Ongoing confusion and the public frustration with government’s inability to find answers had been an essential element. Without that, it became simply a series of events somehow connected together and became more suspicious in their relationships than the events themselves.

“They weren’t supposed to happen so close together,” Pavle attempted to show his loyalty to the topic. “The Defence Minister’s trip was moved forward by a week. That the copilot saboteur was scheduled to fly both trips was a fortunate coincidence. He took matters into his own hands. Still, they should never have been connected.”

“They were,” Kurbanov waved a negligent hand to the northwest.

Then Pavle caught the fleeting expression on Chief Kancheli’s face as the man reacted to Kurbanov’s statement. Pavle wouldn’t have noticed it if he hadn’t been working so closely with the chief these last months. No, it wasn’t the copilot who had jumped the gun. It was Kancheli. He was the one who had piled the three attacks so close together, ignoring the timeline Pavle had originally laid out.

Three separate investigation teams should have been called out, straining the general population’s credulity.

Instead, they were already solved. The third because the clumsy oaf hadn’t made good his escape despite equipping him with two Stinger missiles and a getaway driver.

Pavle bit his tongue to avoid reacting. If Kancheli wanted the copilot to take the blame for botching the timing, let him. Pavle could only pray that Chief K hadn’t caught on that he now knew who had screwed up the plan.

Kurbanov missed everything. “I would recommend not implementing Phase Four as planned. You did well.”

Pavle was glad that someone thought so.

Then he thought about his and Elene’s plan to inform NATO and that here was the NATO general in charge of determining whether or not Russia had breached Article 5 to launch an attack. After that, he felt less glad.

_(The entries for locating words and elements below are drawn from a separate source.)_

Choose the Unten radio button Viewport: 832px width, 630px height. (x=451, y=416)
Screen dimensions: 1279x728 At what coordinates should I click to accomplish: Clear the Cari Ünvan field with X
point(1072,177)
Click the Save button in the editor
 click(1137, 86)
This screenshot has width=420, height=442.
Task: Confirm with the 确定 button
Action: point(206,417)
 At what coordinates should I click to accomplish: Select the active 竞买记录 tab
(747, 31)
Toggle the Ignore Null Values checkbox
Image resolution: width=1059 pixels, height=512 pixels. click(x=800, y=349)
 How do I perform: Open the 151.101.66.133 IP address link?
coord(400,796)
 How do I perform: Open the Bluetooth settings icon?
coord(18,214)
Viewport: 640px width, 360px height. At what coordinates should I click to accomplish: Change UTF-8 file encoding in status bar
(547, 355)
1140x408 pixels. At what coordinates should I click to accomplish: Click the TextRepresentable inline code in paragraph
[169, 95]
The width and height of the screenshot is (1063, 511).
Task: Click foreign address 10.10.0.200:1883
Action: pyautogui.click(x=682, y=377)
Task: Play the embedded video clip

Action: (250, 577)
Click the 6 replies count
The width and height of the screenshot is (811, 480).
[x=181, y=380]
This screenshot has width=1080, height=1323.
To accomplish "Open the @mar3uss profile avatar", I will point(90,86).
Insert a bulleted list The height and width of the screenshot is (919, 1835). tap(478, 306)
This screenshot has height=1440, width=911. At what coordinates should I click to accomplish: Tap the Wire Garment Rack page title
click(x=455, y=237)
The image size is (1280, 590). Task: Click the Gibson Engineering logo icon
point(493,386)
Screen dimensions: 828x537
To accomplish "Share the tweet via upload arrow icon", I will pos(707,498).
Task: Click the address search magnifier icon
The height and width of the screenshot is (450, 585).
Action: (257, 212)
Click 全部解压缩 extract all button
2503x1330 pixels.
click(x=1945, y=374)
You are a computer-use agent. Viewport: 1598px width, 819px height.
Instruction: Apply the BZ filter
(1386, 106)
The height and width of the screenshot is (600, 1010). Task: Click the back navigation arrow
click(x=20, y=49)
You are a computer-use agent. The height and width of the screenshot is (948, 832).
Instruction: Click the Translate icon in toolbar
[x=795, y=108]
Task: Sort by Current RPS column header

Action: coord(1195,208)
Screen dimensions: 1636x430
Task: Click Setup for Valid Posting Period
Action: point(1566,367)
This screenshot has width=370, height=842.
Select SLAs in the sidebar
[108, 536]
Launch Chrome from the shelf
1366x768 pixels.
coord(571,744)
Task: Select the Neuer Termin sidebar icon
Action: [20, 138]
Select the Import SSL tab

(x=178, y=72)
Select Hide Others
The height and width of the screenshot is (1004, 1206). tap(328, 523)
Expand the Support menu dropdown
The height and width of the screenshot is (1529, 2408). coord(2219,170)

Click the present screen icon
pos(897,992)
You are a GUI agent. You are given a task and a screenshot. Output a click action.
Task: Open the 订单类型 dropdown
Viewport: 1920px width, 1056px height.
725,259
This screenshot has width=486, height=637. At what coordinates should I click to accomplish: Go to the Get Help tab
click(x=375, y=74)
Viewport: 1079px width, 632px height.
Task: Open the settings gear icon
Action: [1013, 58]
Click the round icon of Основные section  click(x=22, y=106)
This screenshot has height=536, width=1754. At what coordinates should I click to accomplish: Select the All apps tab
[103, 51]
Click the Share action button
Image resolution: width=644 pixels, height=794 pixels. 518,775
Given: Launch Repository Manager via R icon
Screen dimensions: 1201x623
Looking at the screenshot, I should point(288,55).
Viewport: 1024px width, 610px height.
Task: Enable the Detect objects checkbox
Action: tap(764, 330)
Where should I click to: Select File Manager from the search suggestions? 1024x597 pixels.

“I would recommend escalating directly to Phase Five.”

60

Holly’s phone chirped. Without the normal press of bodies to dampen the echoes, it filled the Bunker, making everyone jump. Except Max and Holly of course; that had been trained out of their systems. Or perhaps Max’s sideways glance at Holly was a Spec Ops soldier’s version of being startled.

All Mike knew was his heart skipped a beat, Tad splashed coffee on his pants, and the Georgian woman cried out.

Holly read the message. “Well, that’s as much fun as tangling with a box jelly.”

“A box jelly?”

“Sure, Max. Come hang out on our northern beaches of Oz in the summer, when the heat starts really cooking the beaches. The box jellyfish come in close to shore. A good sting and they send you back here in a box—the kind that are nailed shut from the outside.” Holly’s Strine was in full force.

But then she looked at the message again and he saw the humor collapse out of her.